12. | QUALIFICATION OF RIGHTS |
Neither this Award Agreement nor the existence of the Award shall be construed as giving the Employee any right (a) to be retained as an employee of the Company; or (b) as a shareholder with respect to the Shares of Stock earned pursuant to the Award until the certificates for the Stock have been issued and delivered to the Employee or a book entry has been recorded in the name of the Employee with the Company’s transfer agent.
13. | GOVERNING LAW |
This Award Agreement shall be governed by and construed in accordance with the laws of the State of Indiana, excluding any conflicts or choice of law rule or principle that might otherwise refer construction or interpretation of this Award Agreement to the substantive law of another jurisdiction. Any action or proceeding seeking to enforce the terms of this Award Agreement or based on any right arising out of this Award Agreement must be brought in the appropriate court located in Dubois County, Indiana, or if jurisdiction will so permit, in the Federal District Court for the Southern District of Indiana located in Evansville, Indiana. The parties hereto consent to the jurisdiction and venue of said courts.
14. | REPRESENTATIONS AND WARRANTIES |
A. | The Employee represents and warrants that she has received and reviewed a Plan Memorandum, which summarizes the provisions of the Plan. |
B. | The Company makes no representations or warranties as to the tax consequences of and benefits vested or payable under this Award, and in no event shall the Company be responsible or liable for any taxes, penalties or interest assessed against the Employee for any benefit or payment provided under this Award. |
C. | The Employee represents and warrants her understanding that the grant of the Performance Shares by the Company is voluntary and does not create in the Employee any contractual or other right to receive future grants of Performance Shares or benefits in lieu of Performance Shares in any circumstance.
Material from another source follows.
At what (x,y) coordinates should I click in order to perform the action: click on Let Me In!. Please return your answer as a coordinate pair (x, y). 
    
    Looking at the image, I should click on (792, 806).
All decisions with respect to any future awards will be made in the sole discretion of the Company. |
15. | SUCCESSORS AND ASSIGNS |
This Award Agreement shall be binding upon and inure to the benefit of the successors, assigns and heirs of the respective parties, subject to the other provisions hereof.
16. | WAIVER |
The failure of a party to insist upon strict adherence to any term of this Award Agreement on any occasion shall not be considered a waiver thereof or deprive that party of the right thereafter to insist upon strict adherence to that term or any other term of this Award Agreement.
17. | TITLES |
Titles are provided herein for convenience only and are not to serve as a basis for interpretation or construction of the Award Agreement.
18. | COUNTERPARTS/ COPIES |
This Award Agreement may be signed in one or more counterparts, each of which will be deemed to be an original and all of which when taken together will constitute the same agreement. Any copy of this Award Agreement made by reliable means (for example, photocopy, scanned copy or facsimile), is considered an original.
IN WITNESS WHEREOF, the Company has caused the execution hereof by its duly authorized officer and Employee has agreed to the terms and conditions of this Award Agreement, all as of the day and date first above written.
Kimball International, Inc.
By: | |
[Name] | |
[Title] | |
Kimball International, Inc. |
The undersigned employee has read, acknowledged and accepts the terms of the Award, the Award Agreement, and the Plan.